A table operates in one of three persistence modes (default, [temporary],
and [unlogged]) described in [Chapter 28]. --point to the intro page for
the chapter as expanded as below, not the reliability page.

diff --git a/doc/src/sgml/wal.sgml b/doc/src/sgml/wal.sgml
index 05e2a8f8be..102cfeca68 100644
--- a/doc/src/sgml/wal.sgml
+++ b/doc/src/sgml/wal.sgml
@@ -5,8 +5,17 @@

<para>
This chapter explains how to control the reliability of
- <productname>PostgreSQL</productname>, including details about the
- Write-Ahead Log.
+ <productname>PostgreSQL</productname>. At its core this
+ involves writing all changes to disk twice - first to a
+ journal of changes called the write-ahead-log (WAL) and
+ then to the physical pages that comprise permanent tables
+ on disk (heap).
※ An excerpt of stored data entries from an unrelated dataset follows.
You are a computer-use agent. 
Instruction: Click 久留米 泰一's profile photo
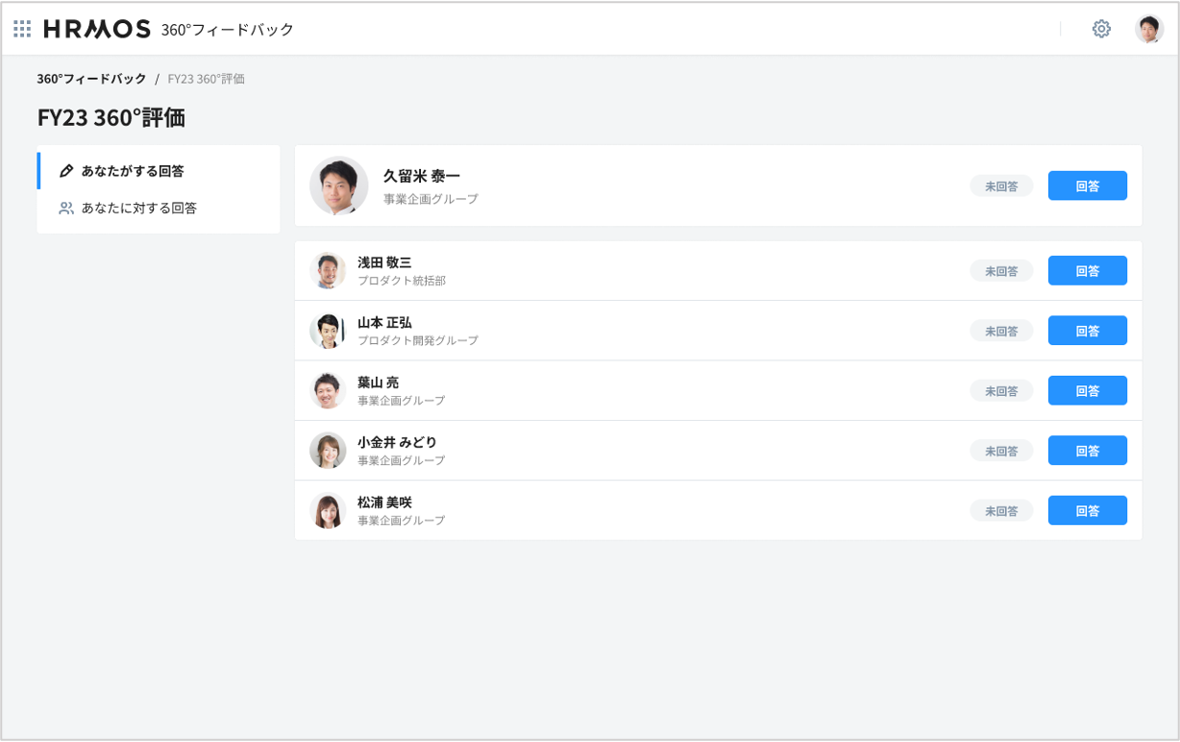pyautogui.click(x=339, y=186)
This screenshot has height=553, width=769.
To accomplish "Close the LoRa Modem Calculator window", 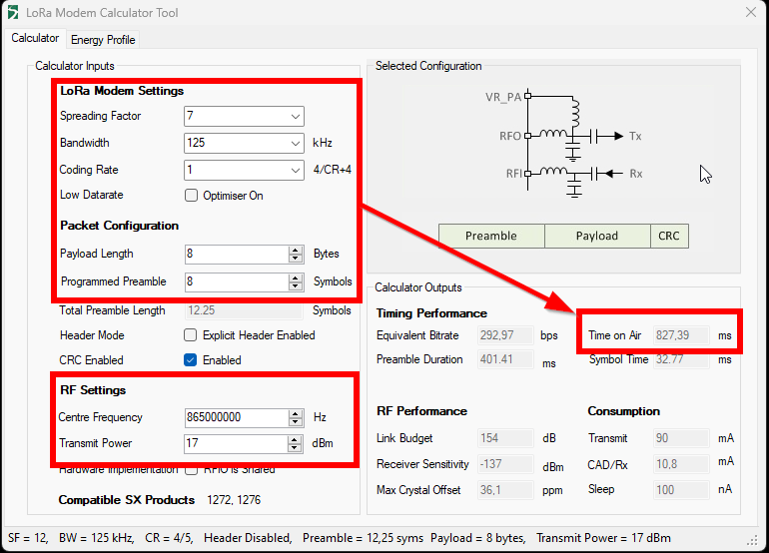I will pyautogui.click(x=750, y=12).
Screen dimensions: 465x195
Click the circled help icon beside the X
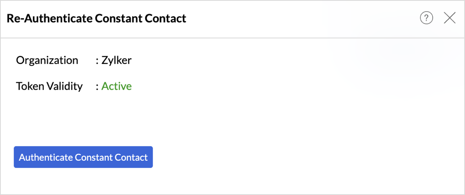(426, 18)
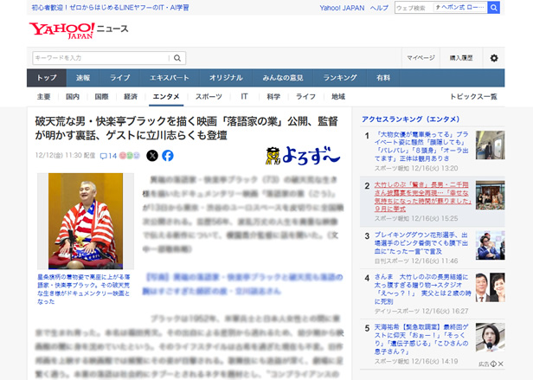This screenshot has height=380, width=533.
Task: Share article on Facebook
Action: click(x=168, y=156)
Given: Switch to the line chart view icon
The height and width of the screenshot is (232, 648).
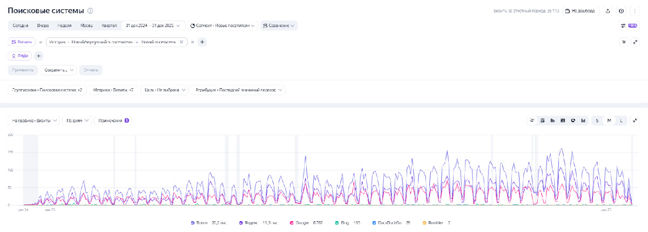Looking at the screenshot, I should point(532,121).
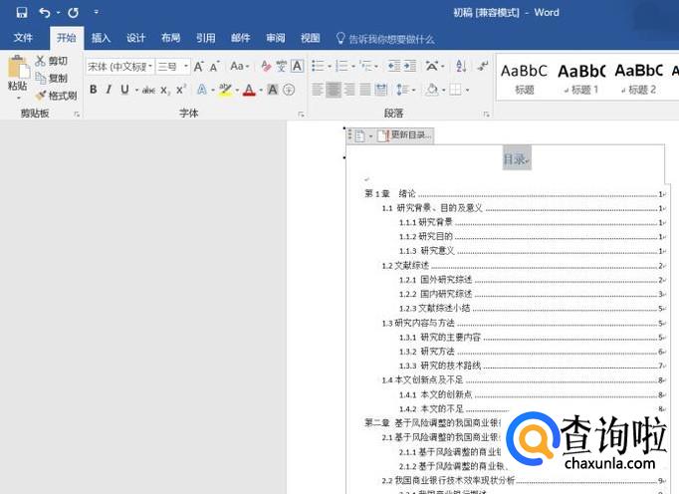Toggle Bold formatting
This screenshot has width=679, height=494.
(93, 90)
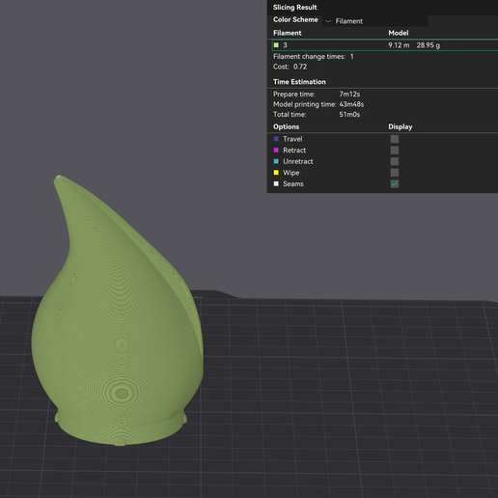Click the cyan Unretract color icon
The height and width of the screenshot is (498, 498).
tap(276, 161)
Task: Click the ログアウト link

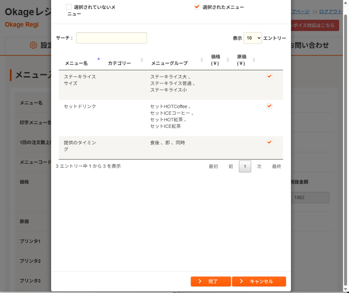Action: [330, 12]
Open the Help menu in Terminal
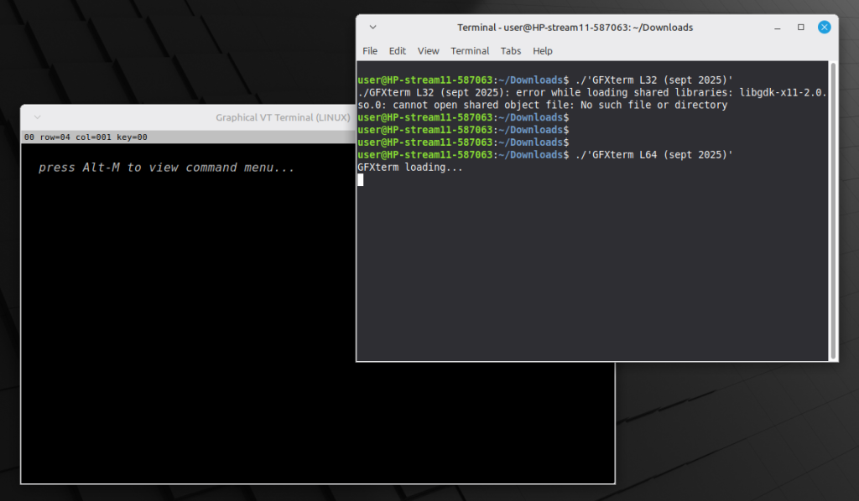 click(x=543, y=51)
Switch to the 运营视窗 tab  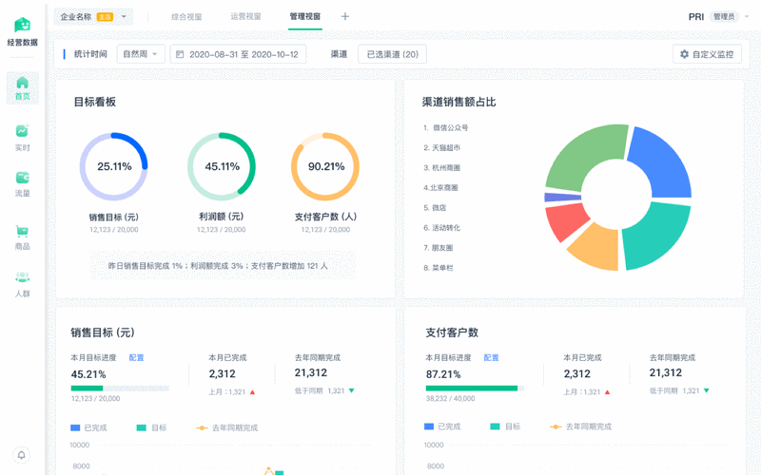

This results in four high-level
+ <term>persistence modes</term> for tables.
+ The default mode results in both these features being
+ enabled. Temporary tables forgo both of these options,
+ while unlogged tables only forgo WAL. There is no WAL-only
+ operating mode. The rest of this chapter discusses
+ implementation details related to these two options.
</para>

David J.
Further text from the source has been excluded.